Immune system suppression during critical care contributes to the risk of acquired bacterial infections with Pseudomonas (P.) aeruginosa. Repeated exposure to endotoxin can attenuate systemic inflammatory cytokine responses. Mechanical ventilation affects the systemic inflammatory response to various stimuli.
To study the effect of pre-exposure to mechanical ventilation with and without endotoxin-induced systemic inflammation on P. aeruginosa growth and wet-to-dry weight measurements on lung tissue and plasma and bronchoalveolar lavage levels of tumor necrosis factor alpha, interleukins 6 and 10.

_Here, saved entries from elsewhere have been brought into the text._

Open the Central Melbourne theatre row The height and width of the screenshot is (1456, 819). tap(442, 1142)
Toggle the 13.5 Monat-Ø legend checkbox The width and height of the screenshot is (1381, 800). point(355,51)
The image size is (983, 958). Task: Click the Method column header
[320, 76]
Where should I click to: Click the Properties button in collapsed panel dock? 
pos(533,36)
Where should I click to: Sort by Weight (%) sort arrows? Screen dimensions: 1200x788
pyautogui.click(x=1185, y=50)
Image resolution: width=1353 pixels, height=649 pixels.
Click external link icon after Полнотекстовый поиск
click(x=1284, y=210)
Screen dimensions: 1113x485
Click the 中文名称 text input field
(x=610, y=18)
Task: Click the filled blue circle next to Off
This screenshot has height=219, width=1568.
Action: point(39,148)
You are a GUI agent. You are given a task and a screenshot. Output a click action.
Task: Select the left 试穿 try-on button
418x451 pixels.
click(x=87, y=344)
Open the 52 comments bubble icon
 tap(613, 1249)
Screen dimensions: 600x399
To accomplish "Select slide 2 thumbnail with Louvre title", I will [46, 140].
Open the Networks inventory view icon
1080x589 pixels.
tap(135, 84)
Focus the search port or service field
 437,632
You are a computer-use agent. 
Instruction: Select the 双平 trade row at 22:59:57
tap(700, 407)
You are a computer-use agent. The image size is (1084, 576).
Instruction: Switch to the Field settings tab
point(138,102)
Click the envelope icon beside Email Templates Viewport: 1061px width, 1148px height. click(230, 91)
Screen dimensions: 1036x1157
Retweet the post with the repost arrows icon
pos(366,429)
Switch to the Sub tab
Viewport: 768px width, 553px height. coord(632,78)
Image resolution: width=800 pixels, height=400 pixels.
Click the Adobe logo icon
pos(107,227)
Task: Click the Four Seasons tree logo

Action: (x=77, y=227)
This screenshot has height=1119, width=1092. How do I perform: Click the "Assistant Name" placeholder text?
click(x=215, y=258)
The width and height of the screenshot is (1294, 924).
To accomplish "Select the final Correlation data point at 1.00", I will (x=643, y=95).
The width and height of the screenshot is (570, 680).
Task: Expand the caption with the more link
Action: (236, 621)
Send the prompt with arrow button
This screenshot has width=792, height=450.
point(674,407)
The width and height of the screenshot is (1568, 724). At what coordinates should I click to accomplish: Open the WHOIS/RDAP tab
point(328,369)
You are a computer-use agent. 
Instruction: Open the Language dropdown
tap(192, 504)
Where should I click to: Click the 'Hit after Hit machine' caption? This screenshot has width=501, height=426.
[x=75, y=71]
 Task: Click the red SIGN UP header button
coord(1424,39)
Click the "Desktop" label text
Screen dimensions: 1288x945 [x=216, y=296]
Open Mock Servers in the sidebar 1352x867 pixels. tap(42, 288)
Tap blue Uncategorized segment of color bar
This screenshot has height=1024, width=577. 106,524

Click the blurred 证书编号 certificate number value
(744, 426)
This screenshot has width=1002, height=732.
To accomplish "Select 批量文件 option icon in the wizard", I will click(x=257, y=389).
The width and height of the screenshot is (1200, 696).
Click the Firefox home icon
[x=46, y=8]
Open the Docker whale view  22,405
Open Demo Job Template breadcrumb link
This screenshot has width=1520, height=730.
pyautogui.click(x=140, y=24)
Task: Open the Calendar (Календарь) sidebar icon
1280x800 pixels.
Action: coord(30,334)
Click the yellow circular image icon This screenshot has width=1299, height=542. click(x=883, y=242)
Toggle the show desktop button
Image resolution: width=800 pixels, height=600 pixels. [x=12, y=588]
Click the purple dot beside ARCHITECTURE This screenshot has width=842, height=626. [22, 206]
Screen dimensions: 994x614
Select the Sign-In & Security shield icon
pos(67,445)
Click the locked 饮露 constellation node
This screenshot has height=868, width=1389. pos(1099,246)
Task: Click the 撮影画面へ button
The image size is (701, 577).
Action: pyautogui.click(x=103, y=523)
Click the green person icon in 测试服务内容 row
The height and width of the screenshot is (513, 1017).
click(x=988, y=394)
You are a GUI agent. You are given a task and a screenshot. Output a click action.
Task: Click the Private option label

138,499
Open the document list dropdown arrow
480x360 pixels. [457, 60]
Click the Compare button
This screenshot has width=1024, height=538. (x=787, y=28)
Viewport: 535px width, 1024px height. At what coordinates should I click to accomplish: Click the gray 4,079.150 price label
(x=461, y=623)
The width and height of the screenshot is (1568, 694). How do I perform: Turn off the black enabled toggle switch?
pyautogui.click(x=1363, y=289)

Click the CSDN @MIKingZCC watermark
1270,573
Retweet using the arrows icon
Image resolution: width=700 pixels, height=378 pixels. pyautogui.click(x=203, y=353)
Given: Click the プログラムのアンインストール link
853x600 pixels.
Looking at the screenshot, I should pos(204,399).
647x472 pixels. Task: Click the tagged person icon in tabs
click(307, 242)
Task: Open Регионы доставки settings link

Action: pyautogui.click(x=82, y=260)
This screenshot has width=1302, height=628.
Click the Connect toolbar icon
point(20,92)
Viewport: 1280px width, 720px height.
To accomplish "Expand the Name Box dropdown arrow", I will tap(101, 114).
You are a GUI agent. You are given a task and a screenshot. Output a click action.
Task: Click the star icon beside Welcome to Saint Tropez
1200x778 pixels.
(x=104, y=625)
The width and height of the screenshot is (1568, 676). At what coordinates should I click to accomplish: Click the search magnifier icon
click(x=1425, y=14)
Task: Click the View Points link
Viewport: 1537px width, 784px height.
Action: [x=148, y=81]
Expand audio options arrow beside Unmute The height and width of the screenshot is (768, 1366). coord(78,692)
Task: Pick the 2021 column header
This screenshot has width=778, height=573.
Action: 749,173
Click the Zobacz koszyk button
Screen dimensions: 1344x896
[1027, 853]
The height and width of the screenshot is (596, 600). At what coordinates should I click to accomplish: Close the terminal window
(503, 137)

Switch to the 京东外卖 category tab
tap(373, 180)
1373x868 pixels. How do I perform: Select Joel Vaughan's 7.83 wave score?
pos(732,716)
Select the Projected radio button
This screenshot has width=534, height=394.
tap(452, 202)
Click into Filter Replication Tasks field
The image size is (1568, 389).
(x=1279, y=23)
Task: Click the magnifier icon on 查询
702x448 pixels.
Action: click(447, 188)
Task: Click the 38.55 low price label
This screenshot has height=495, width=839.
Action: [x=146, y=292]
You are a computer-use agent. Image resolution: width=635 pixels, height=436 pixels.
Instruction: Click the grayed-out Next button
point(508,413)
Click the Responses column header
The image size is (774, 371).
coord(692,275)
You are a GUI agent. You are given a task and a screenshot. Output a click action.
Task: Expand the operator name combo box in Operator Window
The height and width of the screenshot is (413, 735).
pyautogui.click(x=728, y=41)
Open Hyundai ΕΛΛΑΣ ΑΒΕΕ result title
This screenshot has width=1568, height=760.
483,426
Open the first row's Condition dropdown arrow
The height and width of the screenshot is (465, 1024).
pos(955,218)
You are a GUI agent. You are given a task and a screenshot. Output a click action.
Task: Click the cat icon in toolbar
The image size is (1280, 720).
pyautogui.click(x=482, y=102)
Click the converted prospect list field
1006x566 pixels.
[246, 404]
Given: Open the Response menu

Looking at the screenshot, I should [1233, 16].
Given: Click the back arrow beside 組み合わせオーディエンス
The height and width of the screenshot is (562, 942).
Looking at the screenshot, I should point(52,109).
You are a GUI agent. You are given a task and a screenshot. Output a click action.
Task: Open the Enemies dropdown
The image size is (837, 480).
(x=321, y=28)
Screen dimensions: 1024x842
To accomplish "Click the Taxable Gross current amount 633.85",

Two groups of pigs were exposed to mechanical ventilation for 24 hours before bacterial inoculation and six h of experimental pneumonia (total experimental time 30 h): A30h+Etx (n = 6, endotoxin 0.063 μg x kg-1 x h-1) and B30h (n = 6, saline). A third group, C6h (n = 8), started the experiment at the bacterial inoculation unexposed to endotoxin or mechanical ventilation (total experimental time 6 h). Bacterial inoculation was performed by tracheal instillation of 1×1011 colony-forming units of P. aeruginosa. Bacterial cultures and wet-to-dry weight ratio analyses were done on lung tissue samples postmortem. Separate group comparisons were done between A30h+Etx vs.B30h (Inflammation) and B30h vs. C6h (Ventilation Time) during the bacterial phase of 6 h.
P. aeruginosa growth was highest in A30h+Etx, and lowest in C6h (Inflammation and Ventilation Time both p<0.05). Lung wet-to-dry weight ratios were highest in A30h+Etx and lowest in B30h (Inflammation p<0.01, Ventilation Time p<0.05). C6h had the highest TNF-α levels in plasma (Ventilation Time p<0.01). No differences in bronchoalveolar lavage variables between the groups were observed.
Mechanical ventilation and systemic inflammation before the onset of pneumonia increase the growth of P. aeruginosa in lung tissue. The attenuated growth of P. aeruginosa in the non-pre-exposed animals (C6h) was associated with a higher systemic TNF-α production elicited from the bacterial challenge.